When we started digging, we found so much more fraud than we’d expected. Impressions. Clicks. Installs. The figures were inflated with fakes, and you just couldn’t tell. Businesses were throwing money at suppliers that would never give them genuine results.

That’s a big problem for brands: they’re using these numbers to make important spending decisions - and often wasting huge amounts of marketing budgets. With the size and value of the user acquisition market, it’s a huge problem.

See reality as it really is

So how do you get real numbers that see past the fraud? It comes down to getting better data and getting more data.

You need to look at every relevant data point you can get your hands on – just like Truman when he started to see things that didn’t fit. We look at five main types of data, collating and analysing them to ask three questions: Is the user a real person? Is the device what it claims to be? Is it in the right location?

We’ll ask these questions at five different parts of the user acquisition process:

  1.  Pre-bid – does your bid request data support subsequent event evidence?
  2.  Impression – is it a human, viewable impression?
  3.  Click – is it a real click, or a fake one?
  4.  Install data – does the app download properly, and is it opened by a person?
  5.  Post-install data – how often does the user return, and does it look like genuine user behaviour?

We also use broader datasets than the attribution platforms have access to, so we can find patterns that wouldn’t be obvious in a smaller sample.

With traditional analytics, you might see an iPhone 11 with a UK IP address using Vodafone.
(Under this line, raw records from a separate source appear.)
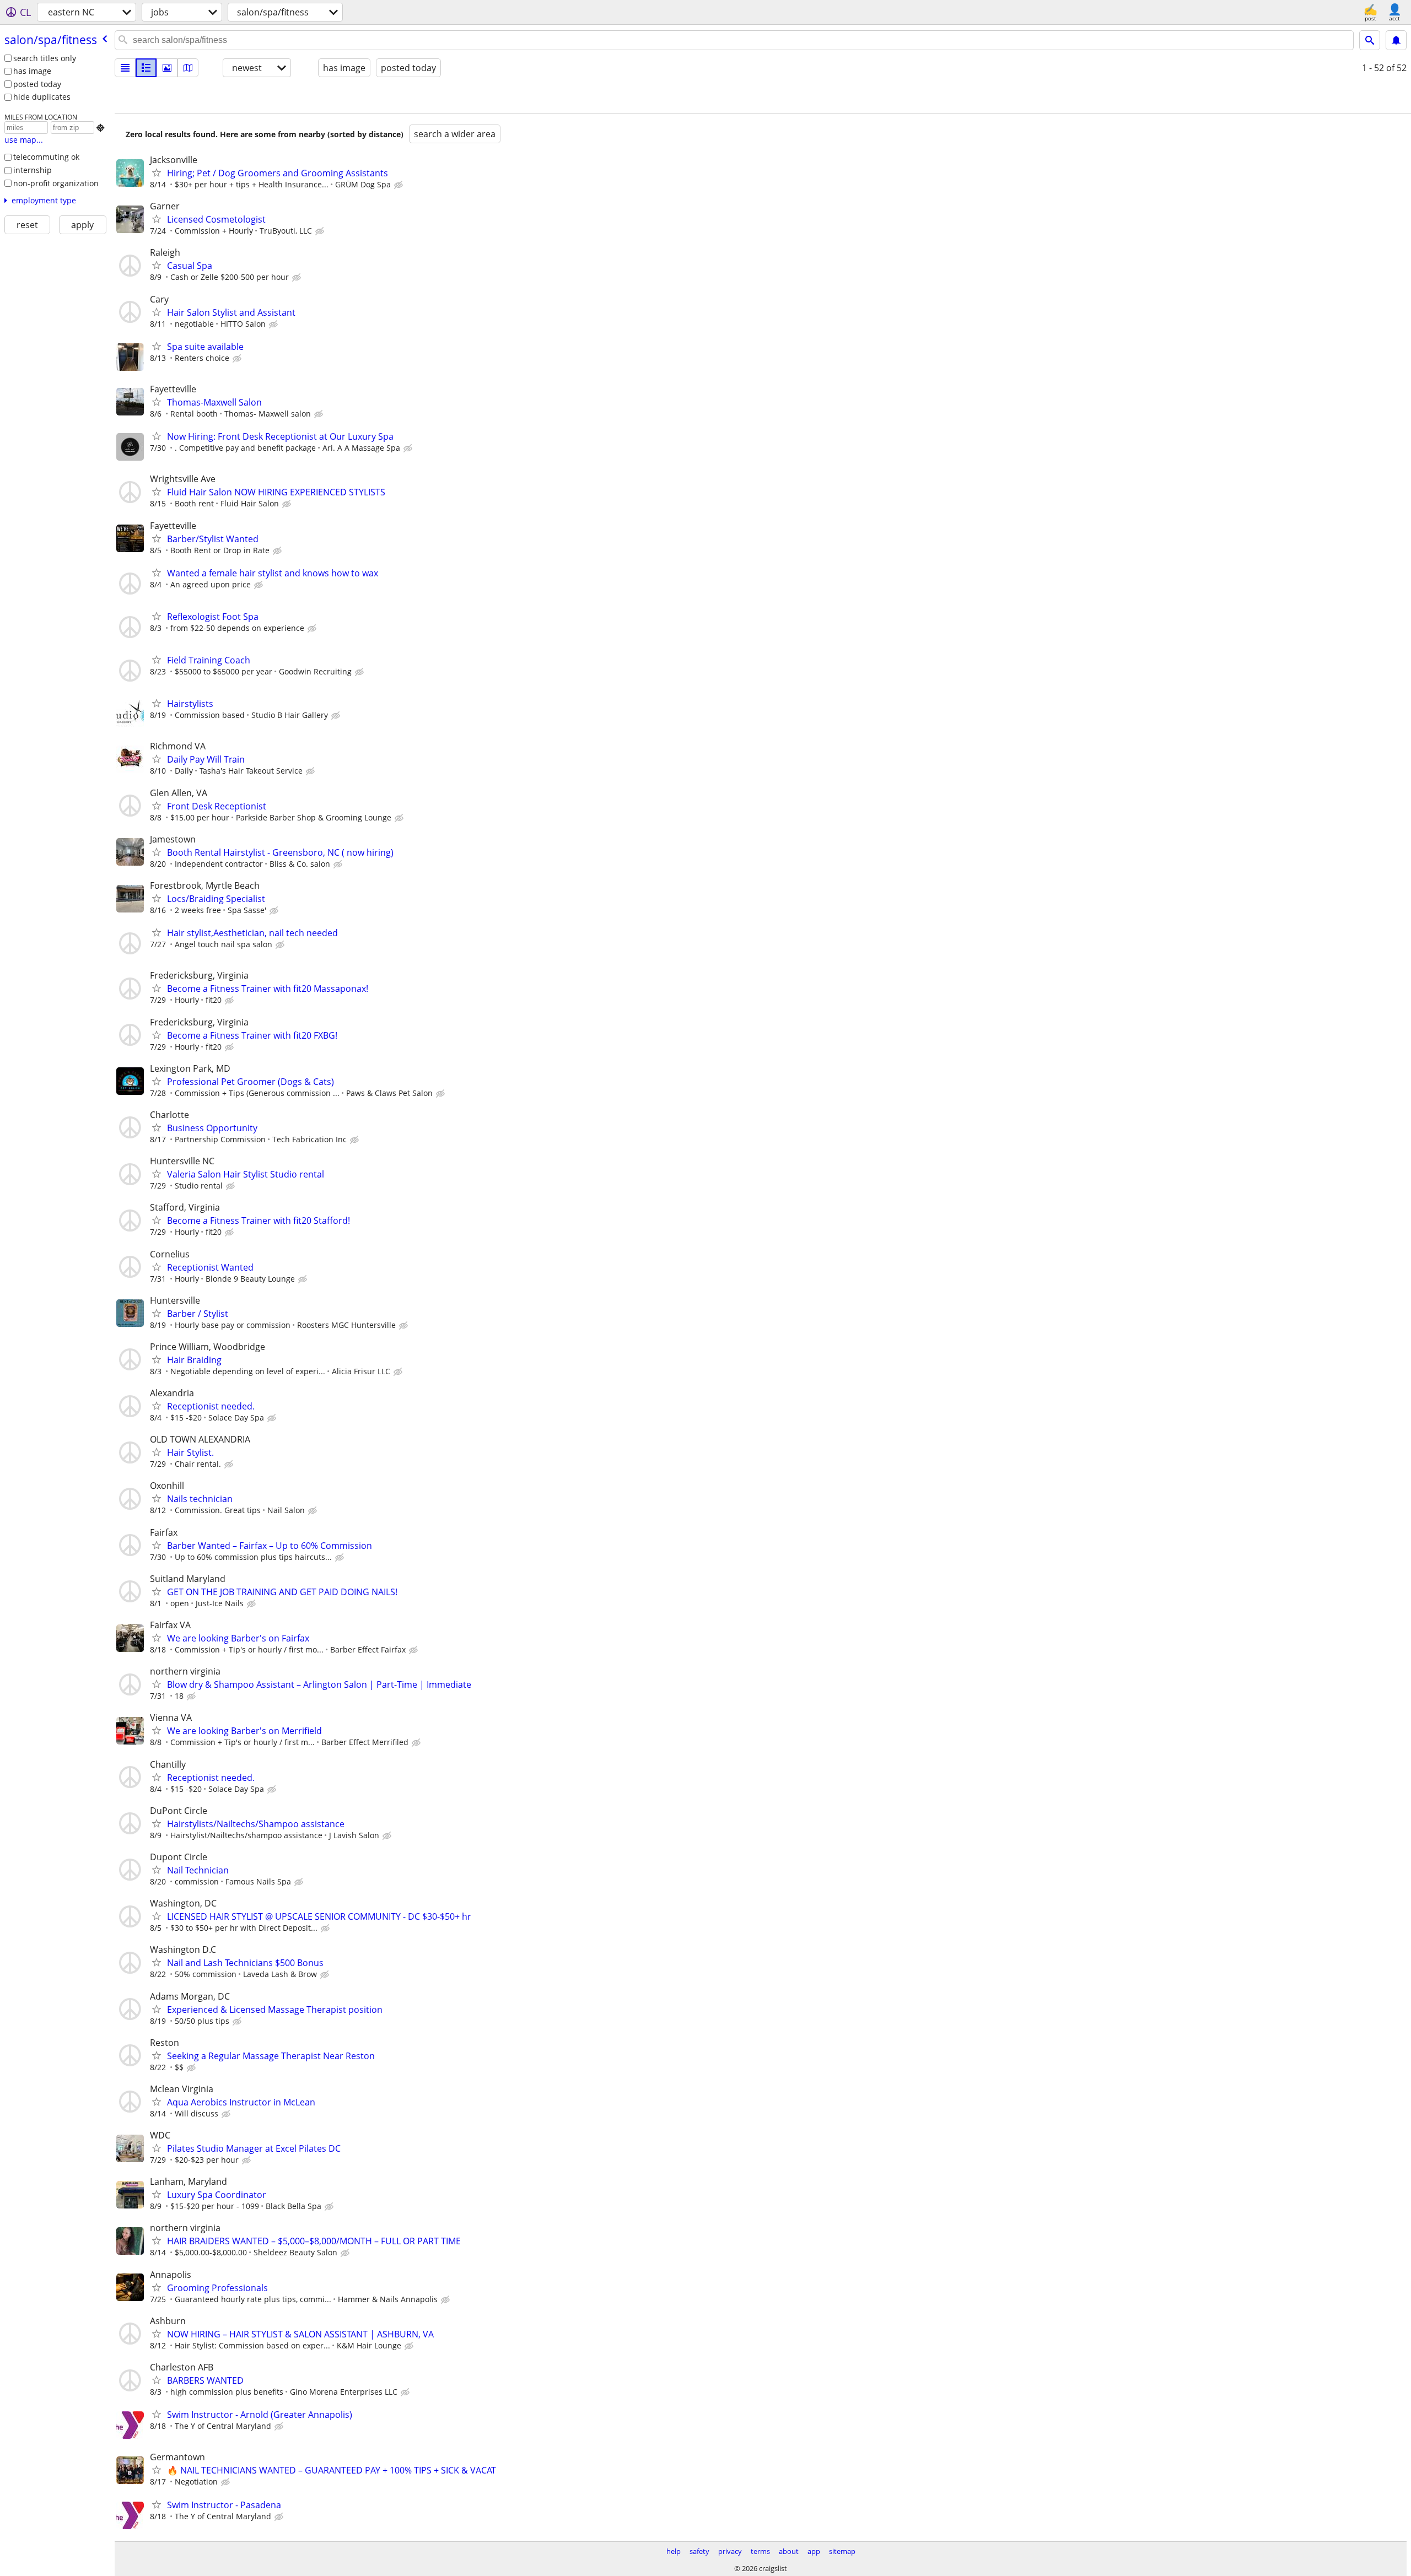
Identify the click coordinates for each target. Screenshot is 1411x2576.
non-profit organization (56, 183)
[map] (187, 67)
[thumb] (146, 67)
With enough extra data points, you can pick it out as a human install farm in south east Asia. Once you start running these checks and comparing them across all your installs, you can build up a clear and genuine picture of your genuine user base and your fraudulent user base.

Why choose an unreal reality?

It can be a bitter pill to swallow. Like Truman, we didn't expect as much fraud as we found.  And because brands are spending so much money on user acquisition, there’s a strong incentive for bad actors to keep pushing fraudulent installs... Some businesses even choose to ignore it, preferring to stay with the numbers they know and feel safe on Seahaven Island.

But seeing through to the underlying reality means better decisions – and huge savings on user acquisition. Each dollar you spend will get you better results. You can choose better networks. Better targeting. Genuine results.

As Truman might put it, it’s your chance to say ‘Good afternoon, good evening and good night’ to user acquisition fraud.